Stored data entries
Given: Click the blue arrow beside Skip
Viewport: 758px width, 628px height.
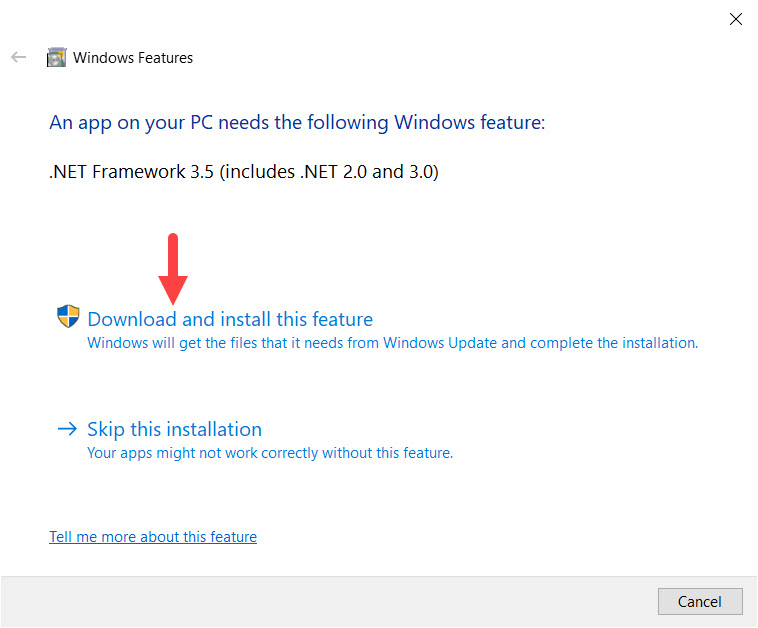Looking at the screenshot, I should [67, 429].
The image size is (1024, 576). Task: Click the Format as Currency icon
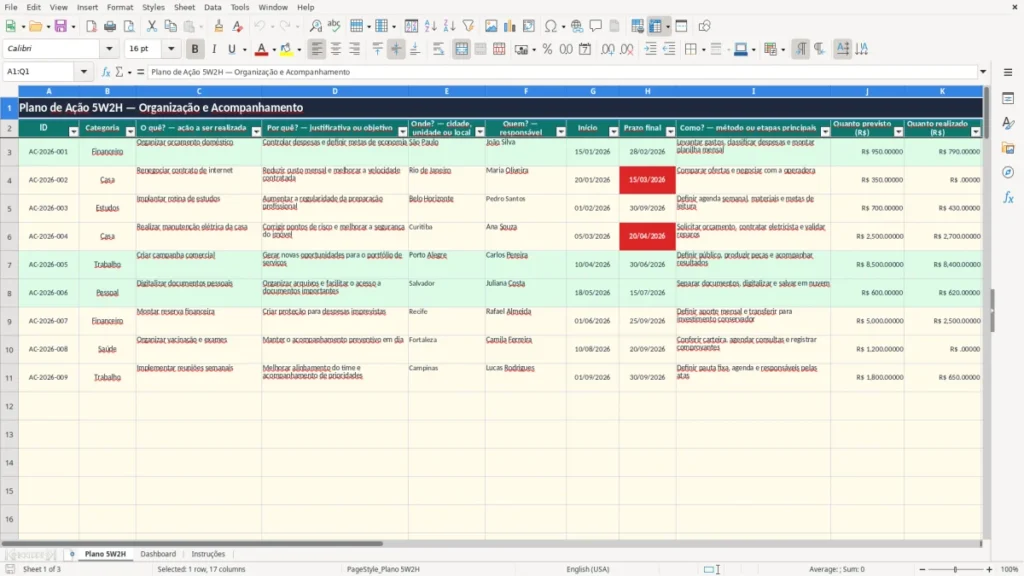(x=521, y=49)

▶ _What you are asked to do_
Your copy should match the entries above exactly and contain no pictures.

▶ _Answer to the exercise_
Given: Click the blue arrow beside Skip
Viewport: 758px width, 628px height.
Looking at the screenshot, I should [67, 429].
The image size is (1024, 576). Task: Click the Format as Currency icon
(x=521, y=49)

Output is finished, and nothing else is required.